RECORDS SUPPLIED:
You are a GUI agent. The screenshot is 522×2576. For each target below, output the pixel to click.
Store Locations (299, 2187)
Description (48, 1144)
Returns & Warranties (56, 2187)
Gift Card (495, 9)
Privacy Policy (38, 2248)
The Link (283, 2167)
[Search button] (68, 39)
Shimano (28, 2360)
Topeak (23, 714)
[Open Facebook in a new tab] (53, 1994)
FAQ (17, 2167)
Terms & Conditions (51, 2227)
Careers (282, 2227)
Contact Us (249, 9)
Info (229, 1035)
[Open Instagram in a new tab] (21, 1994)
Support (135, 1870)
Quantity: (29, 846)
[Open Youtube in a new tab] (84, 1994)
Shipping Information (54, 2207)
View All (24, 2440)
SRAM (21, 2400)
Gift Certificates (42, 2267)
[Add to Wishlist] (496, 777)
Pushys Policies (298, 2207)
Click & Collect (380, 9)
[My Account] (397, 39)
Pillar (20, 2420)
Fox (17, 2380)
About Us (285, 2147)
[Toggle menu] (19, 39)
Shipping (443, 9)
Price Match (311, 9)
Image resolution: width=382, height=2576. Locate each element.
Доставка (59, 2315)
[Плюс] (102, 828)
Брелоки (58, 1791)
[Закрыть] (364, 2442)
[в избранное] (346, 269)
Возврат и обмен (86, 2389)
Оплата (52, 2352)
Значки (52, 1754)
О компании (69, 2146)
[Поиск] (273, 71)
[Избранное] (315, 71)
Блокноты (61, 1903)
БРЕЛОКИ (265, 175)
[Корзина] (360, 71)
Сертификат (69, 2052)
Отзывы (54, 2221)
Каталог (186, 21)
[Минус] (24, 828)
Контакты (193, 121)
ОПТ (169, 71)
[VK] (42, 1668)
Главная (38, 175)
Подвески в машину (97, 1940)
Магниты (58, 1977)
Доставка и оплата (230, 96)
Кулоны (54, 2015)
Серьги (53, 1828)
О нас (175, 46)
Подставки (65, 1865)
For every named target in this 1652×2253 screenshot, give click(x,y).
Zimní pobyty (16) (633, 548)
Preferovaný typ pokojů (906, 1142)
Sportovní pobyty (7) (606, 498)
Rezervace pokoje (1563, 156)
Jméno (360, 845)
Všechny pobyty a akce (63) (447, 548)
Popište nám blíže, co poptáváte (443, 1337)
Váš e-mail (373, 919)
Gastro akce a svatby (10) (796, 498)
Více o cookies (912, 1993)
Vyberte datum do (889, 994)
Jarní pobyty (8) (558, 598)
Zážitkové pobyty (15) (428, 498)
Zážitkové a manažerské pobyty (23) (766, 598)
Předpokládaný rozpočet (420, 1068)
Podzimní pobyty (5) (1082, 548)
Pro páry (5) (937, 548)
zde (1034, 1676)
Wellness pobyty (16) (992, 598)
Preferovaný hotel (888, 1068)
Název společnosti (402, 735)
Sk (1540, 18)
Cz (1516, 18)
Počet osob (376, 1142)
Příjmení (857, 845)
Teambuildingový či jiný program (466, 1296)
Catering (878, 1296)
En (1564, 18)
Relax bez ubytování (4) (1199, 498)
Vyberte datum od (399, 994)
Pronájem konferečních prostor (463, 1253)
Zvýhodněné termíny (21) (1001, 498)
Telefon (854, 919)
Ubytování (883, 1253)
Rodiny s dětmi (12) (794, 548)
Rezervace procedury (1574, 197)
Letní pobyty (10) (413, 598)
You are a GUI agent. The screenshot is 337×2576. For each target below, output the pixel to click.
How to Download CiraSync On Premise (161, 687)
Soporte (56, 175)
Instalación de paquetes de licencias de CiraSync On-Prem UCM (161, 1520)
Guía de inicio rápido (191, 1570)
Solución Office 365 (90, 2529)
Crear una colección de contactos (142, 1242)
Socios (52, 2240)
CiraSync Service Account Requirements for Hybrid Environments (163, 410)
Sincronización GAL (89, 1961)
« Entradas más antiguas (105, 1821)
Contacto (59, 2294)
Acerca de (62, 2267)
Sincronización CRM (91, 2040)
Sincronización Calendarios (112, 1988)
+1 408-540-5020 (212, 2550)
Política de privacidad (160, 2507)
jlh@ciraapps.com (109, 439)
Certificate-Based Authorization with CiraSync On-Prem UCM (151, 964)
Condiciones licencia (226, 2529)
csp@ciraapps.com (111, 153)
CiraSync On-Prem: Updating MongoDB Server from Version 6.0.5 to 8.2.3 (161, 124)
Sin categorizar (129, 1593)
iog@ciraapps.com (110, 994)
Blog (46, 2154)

EXERCISE:
Reproducing the whole listing above is not the task. Copy exactly only the lines from the one with "Gift Certificates (42, 2267)" to the one with "Подвески в машину (97, 1940)", both kept.

FINAL ANSWER:
Gift Certificates (42, 2267)
[Add to Wishlist] (496, 777)
Pushys Policies (298, 2207)
Click & Collect (380, 9)
[My Account] (397, 39)
Pillar (20, 2420)
Fox (17, 2380)
About Us (285, 2147)
[Toggle menu] (19, 39)
Shipping (443, 9)
Price Match (311, 9)
Image resolution: width=382, height=2576. Locate each element.
Доставка (59, 2315)
[Плюс] (102, 828)
Брелоки (58, 1791)
[Закрыть] (364, 2442)
[в избранное] (346, 269)
Возврат и обмен (86, 2389)
Оплата (52, 2352)
Значки (52, 1754)
О компании (69, 2146)
[Поиск] (273, 71)
[Избранное] (315, 71)
Блокноты (61, 1903)
БРЕЛОКИ (265, 175)
[Корзина] (360, 71)
Сертификат (69, 2052)
Отзывы (54, 2221)
Каталог (186, 21)
[Минус] (24, 828)
Контакты (193, 121)
ОПТ (169, 71)
[VK] (42, 1668)
Главная (38, 175)
Подвески в машину (97, 1940)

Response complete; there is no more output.